──────── Provided passage ────────

Thread

  1. Re: Cascade replication

    Fujii Masao <masao.fujii@gmail.com> — 2011-07-11T06:28:12Z

    On Mon, Jul 11, 2011 at 10:26 AM, Fujii Masao <masao.fujii@gmail.com> wrote:
    > On Mon, Jul 11, 2011 at 3:30 AM, Josh Berkus <josh@agliodbs.com> wrote:
    >> Do you think you'll submit a new version of the patch this commitfest?
    >
    > Yes. I'm now updating the patch according to Simon's comments.
    > I will submit it today.
    
    Attached is the updated version which addresses all the issues raised by Simon.
    
    > The risk you describe already exists in current code.
    >
    > I regard it as a non-risk. The unlink() and the rename() are executed
    > consecutively, so the gap between them is small, so the chance of a
    > SIGKILL in that gap at the same time as losing the archive seems low,
    > and we can always get that file from the master again if we are
    > streaming. Any code you add to "fix" this will get executed so rarely
    > it probably won't work when we need it to.

──────── Available data ────────

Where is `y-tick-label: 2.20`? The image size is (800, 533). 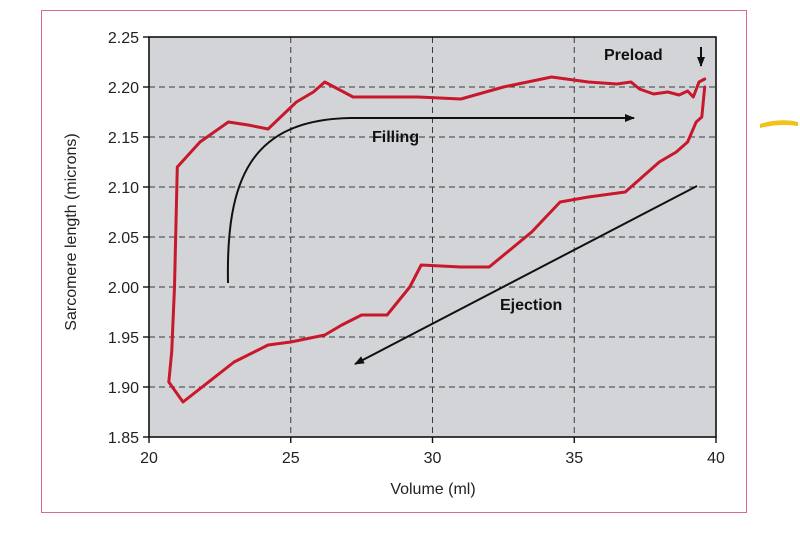
y-tick-label: 2.20 is located at coordinates (124, 88).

────────

=== Exercise instructions ===
**a.** In the cascade replication thread, why is the gap between the unlink() and the rename() said to be small?
**b.** Rewrite the paragraph of the cascade replication thread that begins "I regard it as a non-risk" as a short bulleted list that keeps its main facts.
**c.** Print everything in the cascade replication thread from "Fujii Masao <masao.fujii@gmail.com> —" down to "patch this commitfest?".

=== Results for the exercise ===
**a.** The unlink() and the rename() are executed consecutively.

**b.**
- The writer regards the risk as a non-risk.
- The unlink() and the rename() run consecutively, so the gap between them is small.
- A SIGKILL in that gap at the same time as losing the archive seems unlikely.
- When streaming, the file can always be obtained from the master again.
- Any code added to "fix" this would run so rarely that it probably wouldn't work when needed.

**c.**
Fujii Masao <masao.fujii@gmail.com> — 2011-07-11T06:28:12Z

    On Mon, Jul 11, 2011 at 10:26 AM, Fujii Masao <masao.fujii@gmail.com> wrote:
    > On Mon, Jul 11, 2011 at 3:30 AM, Josh Berkus <josh@agliodbs.com> wrote:
    >> Do you think you'll submit a new version of the patch this commitfest?